### Task instructions
1. According to the article on Maharashtra's Covid-19 restrictions, what share of India's gross domestic product does Maharashtra account for?
2. Name every restriction that the article on Maharashtra's Covid-19 restrictions says the state introduced.
3. Pick up the article on Maharashtra's Covid-19 restrictions after its final sentence and carry it forward.

### Extract to read
++++++++++++++++++++
The Indian state of Maharashtra, home to financial capital Mumbai and more than 100m people, introduced sweeping restrictions on the public and businesses as the country’s daily Covid-19 caseload hit a record high.
India reported 103,000 new Covid-19 cases on Sunday, registering the highest number of daily infections globally. It surpassed its previous peak of nearly 100,000 daily cases in September.
The country recorded more than 500 deaths on Saturday, up from 100 or less at the start of March.
Maharashtra has led the resurgence, with more than 57,000 new infections announced on Sunday, and has accounted for many of the deaths. The western state is India’s economic powerhouse, accounting for 14 per cent of gross domestic product, according to research firm Capital Economics.
The restrictions in Maharashtra include a night-time curfew and weekend lockdown, while all but essential shops are to close. Most private offices will shut, restaurants only be available for takeaway and public gatherings have been curtailed.
The state introduced the measures amid fears health systems could be overwhelmed by the surge.
India’s second wave risks setting back the budding recovery of what had been one of the world’s fastest-growing large economies before the pandemic.
The Reserve Bank of India expects India’s economy to grow by 10.5 per cent in the 12 months to March 2022 after a painful contraction the previous year.
But the surge is a “growing threat”, according to Capital Economics. Writing before the latest announcement, the firm said wide-ranging restrictions “would severely dent the economic recovery”.
++++++++++++++++++++
### Dataset extract
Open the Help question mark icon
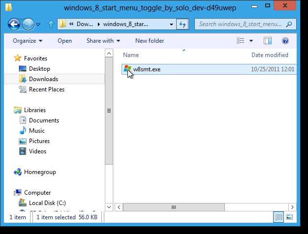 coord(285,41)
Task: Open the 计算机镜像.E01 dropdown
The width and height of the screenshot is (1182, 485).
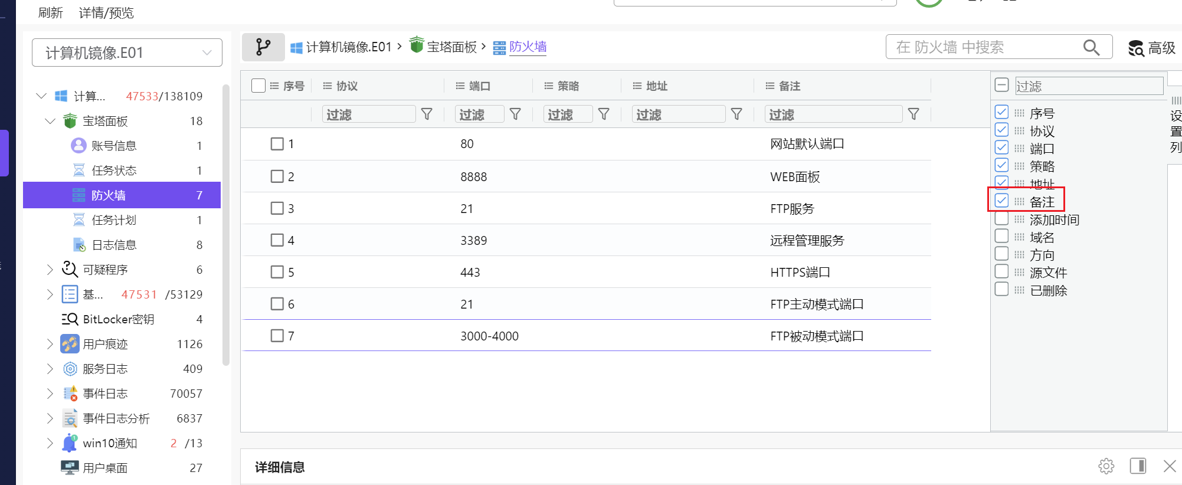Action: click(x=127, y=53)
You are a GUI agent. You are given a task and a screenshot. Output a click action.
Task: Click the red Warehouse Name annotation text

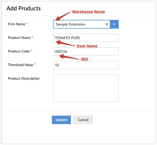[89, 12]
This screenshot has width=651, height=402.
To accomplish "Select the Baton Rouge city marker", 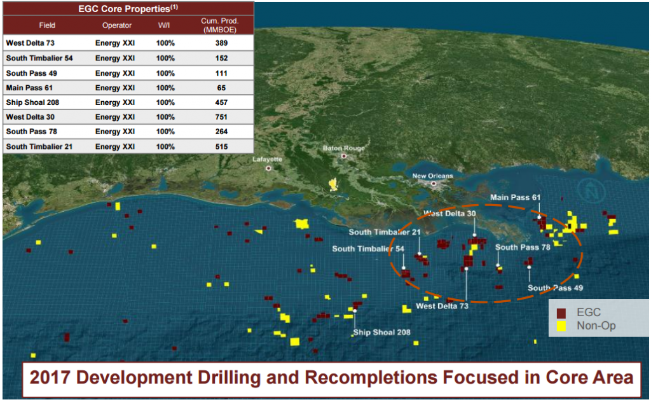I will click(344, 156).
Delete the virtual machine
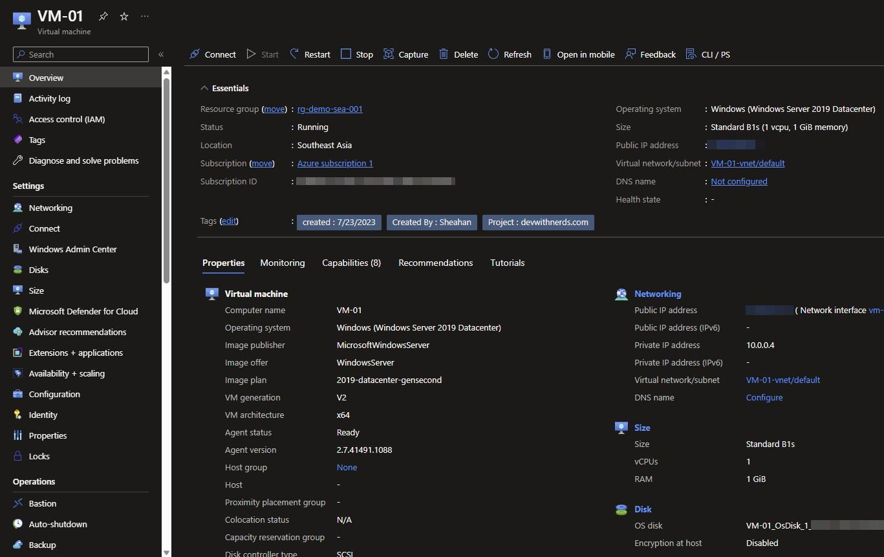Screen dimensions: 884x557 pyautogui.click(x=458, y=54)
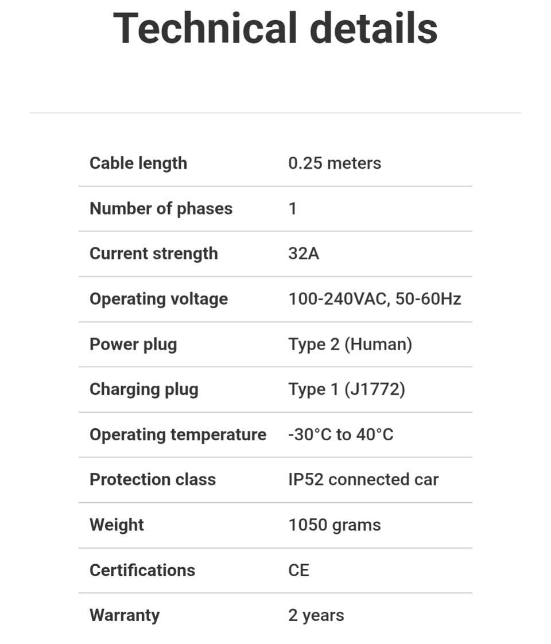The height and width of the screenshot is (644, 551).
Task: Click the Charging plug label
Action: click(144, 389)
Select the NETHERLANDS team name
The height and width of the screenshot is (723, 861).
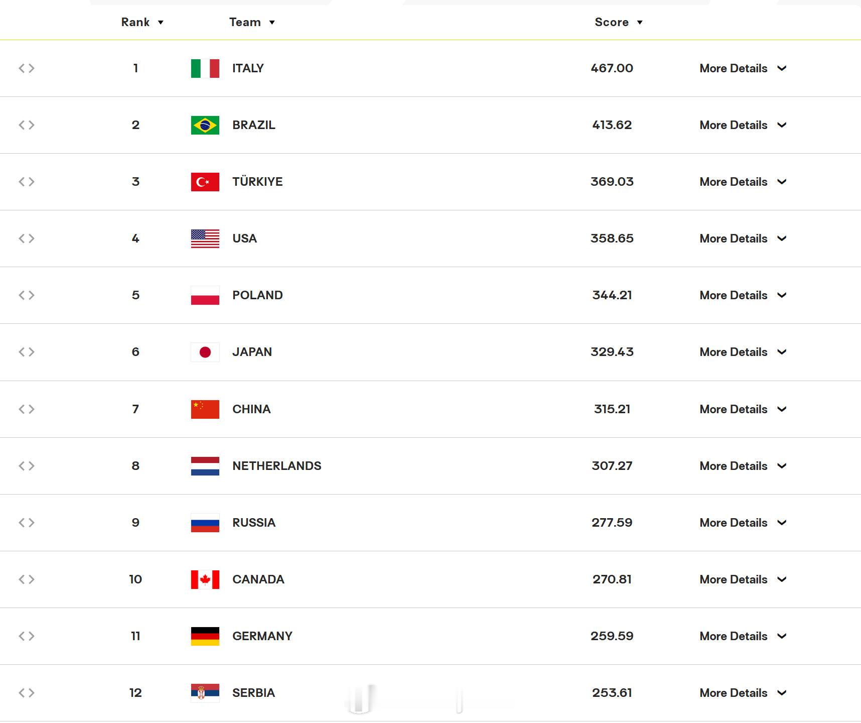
++++++++++++++++++++
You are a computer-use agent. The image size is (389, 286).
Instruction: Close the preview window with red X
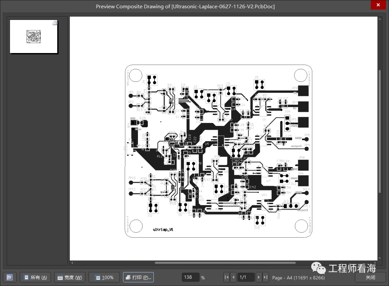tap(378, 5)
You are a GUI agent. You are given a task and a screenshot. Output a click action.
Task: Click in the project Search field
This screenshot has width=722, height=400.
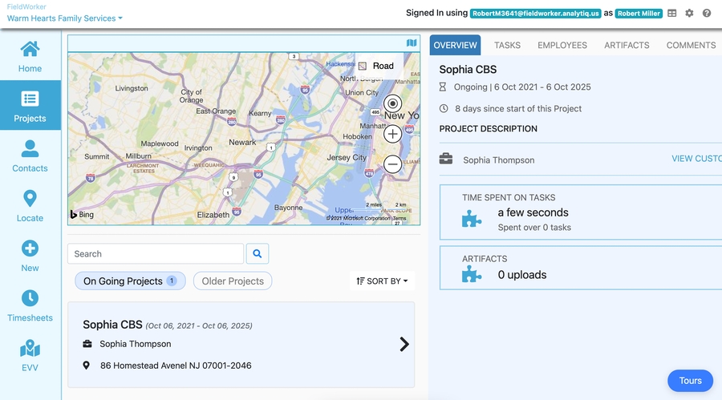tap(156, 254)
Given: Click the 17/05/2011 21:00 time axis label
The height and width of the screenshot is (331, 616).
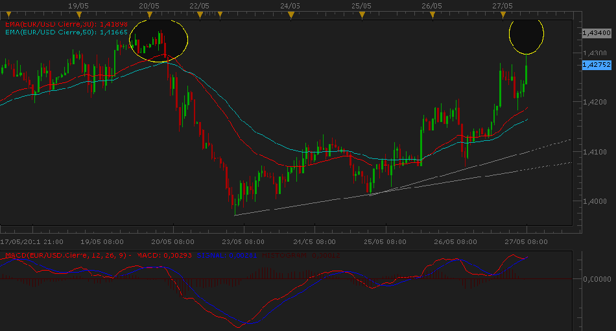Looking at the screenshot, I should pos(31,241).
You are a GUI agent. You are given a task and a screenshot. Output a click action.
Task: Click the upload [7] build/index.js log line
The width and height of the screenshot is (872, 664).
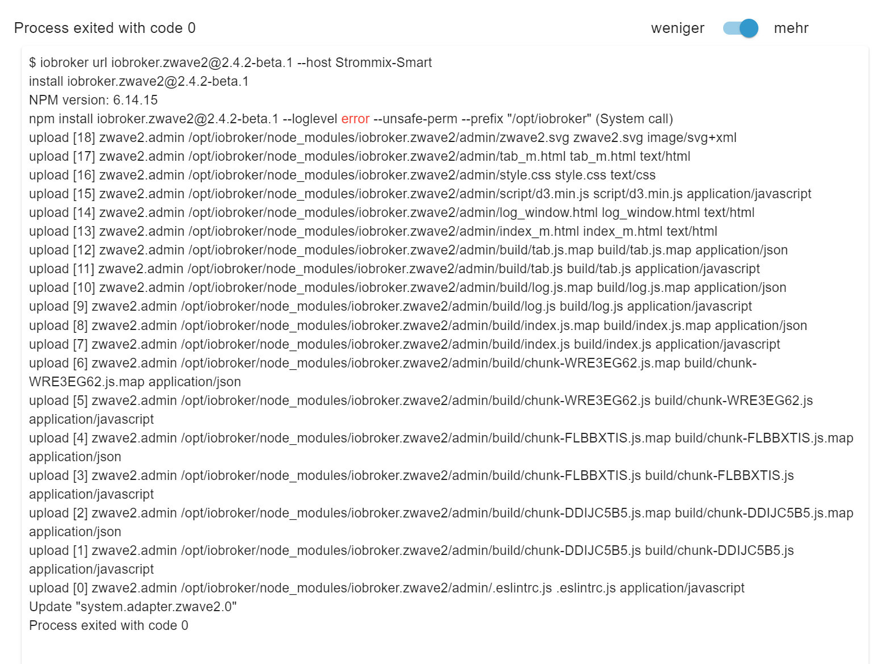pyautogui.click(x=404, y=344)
++++++++++++++++++++
### Answers to the problems
1. 14 percent, according to Capital Economics.

2.
- A night-time curfew
- A weekend lockdown
- Closure of all but essential shops
- Shutting of most private offices
- Restaurants limited to takeaway
- Curtailed public gatherings

3.
Nomura estimates that a worsening second wave will weigh on growth, though it expects the impact of localised measures to be limited compared to last year’s strict nationwide lockdown.
The second wave in India, a major vaccine exporter, also has potentially global ramifications for Covid-19 vaccine supplies.
Officials in India last month said they were “calibrating” how much supply would be available for export, and were buying up much of domestic production as they look to speed up inoculations at home.
India, which had been exporting more doses than it was giving domestically, this month opened vaccinations to anyone aged over 45.
A sharp nationwide drop in Covid-19 infections between September and February, when India recorded as few as 10,000 new cases a day, allowed authorities around the country to lift the bulk of remaining lockdown restrictions.
But the speed with which the new wave has risen has alarmed health experts concerned about the presence of new strains of the virus in the country. Authorities have confirmed detection of the variants “of concern” first identified in the UK, South Africa and Brazil.
Health officials also last month announced the discovery of a new “double mutant” variant in Maharashtra, though they cautioned that it was premature to attribute the surge to the presence of new strains.